## What is required:
In the listing below, locate the line that contains "Veškerou práci za" and the line that contains "Visa-Umfrage: Nur vier". Restate word for word those two lines and every line between them, and nothing else.

## Data records:
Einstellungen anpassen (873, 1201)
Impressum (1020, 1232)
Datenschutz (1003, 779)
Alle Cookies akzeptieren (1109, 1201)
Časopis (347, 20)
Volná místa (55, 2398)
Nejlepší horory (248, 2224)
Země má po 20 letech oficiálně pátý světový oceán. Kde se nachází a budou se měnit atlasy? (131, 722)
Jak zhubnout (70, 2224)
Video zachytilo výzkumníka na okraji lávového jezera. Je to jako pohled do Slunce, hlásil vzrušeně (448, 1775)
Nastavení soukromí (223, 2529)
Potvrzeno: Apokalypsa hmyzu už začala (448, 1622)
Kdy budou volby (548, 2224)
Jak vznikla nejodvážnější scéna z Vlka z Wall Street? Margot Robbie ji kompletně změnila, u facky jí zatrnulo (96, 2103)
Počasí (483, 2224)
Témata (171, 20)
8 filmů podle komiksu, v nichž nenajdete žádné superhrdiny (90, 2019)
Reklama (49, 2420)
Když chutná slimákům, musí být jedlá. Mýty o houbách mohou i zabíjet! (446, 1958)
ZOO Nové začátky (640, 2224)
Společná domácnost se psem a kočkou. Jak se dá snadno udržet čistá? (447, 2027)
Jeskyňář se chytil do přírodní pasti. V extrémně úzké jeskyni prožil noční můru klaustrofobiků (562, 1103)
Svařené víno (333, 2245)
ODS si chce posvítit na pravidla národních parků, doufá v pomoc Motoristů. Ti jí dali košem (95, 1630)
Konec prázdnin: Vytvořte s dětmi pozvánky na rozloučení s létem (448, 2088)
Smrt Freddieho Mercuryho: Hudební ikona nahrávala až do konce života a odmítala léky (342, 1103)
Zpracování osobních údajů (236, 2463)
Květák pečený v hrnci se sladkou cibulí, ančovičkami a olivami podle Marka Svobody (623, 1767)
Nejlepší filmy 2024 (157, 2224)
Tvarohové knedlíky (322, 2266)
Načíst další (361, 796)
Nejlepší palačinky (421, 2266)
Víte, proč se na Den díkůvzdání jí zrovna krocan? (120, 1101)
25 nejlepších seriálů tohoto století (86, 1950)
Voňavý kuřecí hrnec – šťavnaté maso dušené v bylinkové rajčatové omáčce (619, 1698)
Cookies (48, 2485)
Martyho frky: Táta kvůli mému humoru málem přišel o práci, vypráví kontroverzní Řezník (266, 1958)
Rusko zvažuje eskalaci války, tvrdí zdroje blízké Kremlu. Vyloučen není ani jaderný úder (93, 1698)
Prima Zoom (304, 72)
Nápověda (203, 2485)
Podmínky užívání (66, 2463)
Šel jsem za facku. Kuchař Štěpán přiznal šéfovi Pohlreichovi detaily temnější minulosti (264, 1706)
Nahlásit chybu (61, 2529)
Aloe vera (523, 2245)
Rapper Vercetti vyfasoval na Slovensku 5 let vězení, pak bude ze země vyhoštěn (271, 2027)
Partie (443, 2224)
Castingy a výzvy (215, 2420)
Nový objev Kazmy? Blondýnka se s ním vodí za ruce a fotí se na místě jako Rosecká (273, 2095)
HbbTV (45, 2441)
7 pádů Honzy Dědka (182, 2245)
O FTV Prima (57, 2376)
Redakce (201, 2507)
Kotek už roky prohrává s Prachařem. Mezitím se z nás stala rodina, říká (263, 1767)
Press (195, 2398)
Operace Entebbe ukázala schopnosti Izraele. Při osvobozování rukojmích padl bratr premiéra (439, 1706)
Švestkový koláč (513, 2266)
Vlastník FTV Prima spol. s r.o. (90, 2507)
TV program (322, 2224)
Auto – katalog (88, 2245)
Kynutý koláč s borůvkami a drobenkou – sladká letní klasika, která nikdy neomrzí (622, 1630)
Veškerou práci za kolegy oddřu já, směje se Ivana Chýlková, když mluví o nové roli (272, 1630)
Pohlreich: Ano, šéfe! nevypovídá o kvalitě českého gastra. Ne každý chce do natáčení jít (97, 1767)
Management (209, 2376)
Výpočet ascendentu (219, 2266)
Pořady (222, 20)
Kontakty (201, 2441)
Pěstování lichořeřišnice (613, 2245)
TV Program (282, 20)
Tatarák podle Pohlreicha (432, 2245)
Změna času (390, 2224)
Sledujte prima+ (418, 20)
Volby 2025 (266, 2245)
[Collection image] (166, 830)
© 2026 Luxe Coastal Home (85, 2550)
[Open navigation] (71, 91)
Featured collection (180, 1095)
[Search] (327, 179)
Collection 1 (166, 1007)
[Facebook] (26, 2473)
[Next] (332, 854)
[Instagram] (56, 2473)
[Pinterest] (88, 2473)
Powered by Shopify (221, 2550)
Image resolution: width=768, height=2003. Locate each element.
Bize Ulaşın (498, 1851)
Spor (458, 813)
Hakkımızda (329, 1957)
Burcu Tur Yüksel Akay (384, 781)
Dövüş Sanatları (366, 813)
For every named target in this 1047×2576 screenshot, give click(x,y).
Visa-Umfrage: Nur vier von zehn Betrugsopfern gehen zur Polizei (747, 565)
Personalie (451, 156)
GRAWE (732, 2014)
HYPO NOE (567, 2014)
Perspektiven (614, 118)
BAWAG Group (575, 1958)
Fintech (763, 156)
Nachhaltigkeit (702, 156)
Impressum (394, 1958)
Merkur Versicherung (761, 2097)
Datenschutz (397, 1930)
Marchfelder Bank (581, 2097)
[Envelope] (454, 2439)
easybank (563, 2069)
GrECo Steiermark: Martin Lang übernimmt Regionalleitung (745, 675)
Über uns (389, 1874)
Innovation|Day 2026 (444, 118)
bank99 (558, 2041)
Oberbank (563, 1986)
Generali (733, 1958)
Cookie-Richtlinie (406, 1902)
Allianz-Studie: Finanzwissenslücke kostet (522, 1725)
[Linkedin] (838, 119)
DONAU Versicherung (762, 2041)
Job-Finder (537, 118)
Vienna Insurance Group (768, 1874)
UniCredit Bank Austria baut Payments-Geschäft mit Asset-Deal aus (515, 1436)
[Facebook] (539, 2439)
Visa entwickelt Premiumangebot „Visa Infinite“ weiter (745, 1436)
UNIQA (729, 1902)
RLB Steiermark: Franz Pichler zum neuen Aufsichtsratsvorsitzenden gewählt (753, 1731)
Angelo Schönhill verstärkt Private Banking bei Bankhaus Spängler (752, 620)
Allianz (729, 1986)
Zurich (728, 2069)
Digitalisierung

## Output:
Veškerou práci za kolegy oddřu já, směje se Ivana Chýlková, když mluví o nové roli (272, 1630)
Pohlreich: Ano, šéfe! nevypovídá o kvalitě českého gastra. Ne každý chce do natáčení jít (97, 1767)
Management (209, 2376)
Výpočet ascendentu (219, 2266)
Pořady (222, 20)
Kontakty (201, 2441)
Pěstování lichořeřišnice (613, 2245)
TV Program (282, 20)
Tatarák podle Pohlreicha (432, 2245)
Změna času (390, 2224)
Sledujte prima+ (418, 20)
Volby 2025 (266, 2245)
[Collection image] (166, 830)
© 2026 Luxe Coastal Home (85, 2550)
[Open navigation] (71, 91)
Featured collection (180, 1095)
[Search] (327, 179)
Collection 1 (166, 1007)
[Facebook] (26, 2473)
[Next] (332, 854)
[Instagram] (56, 2473)
[Pinterest] (88, 2473)
Powered by Shopify (221, 2550)
Image resolution: width=768, height=2003. Locate each element.
Bize Ulaşın (498, 1851)
Spor (458, 813)
Hakkımızda (329, 1957)
Burcu Tur Yüksel Akay (384, 781)
Dövüş Sanatları (366, 813)
For every named target in this 1047×2576 screenshot, give click(x,y).
Visa-Umfrage: Nur vier von zehn Betrugsopfern gehen zur Polizei (747, 565)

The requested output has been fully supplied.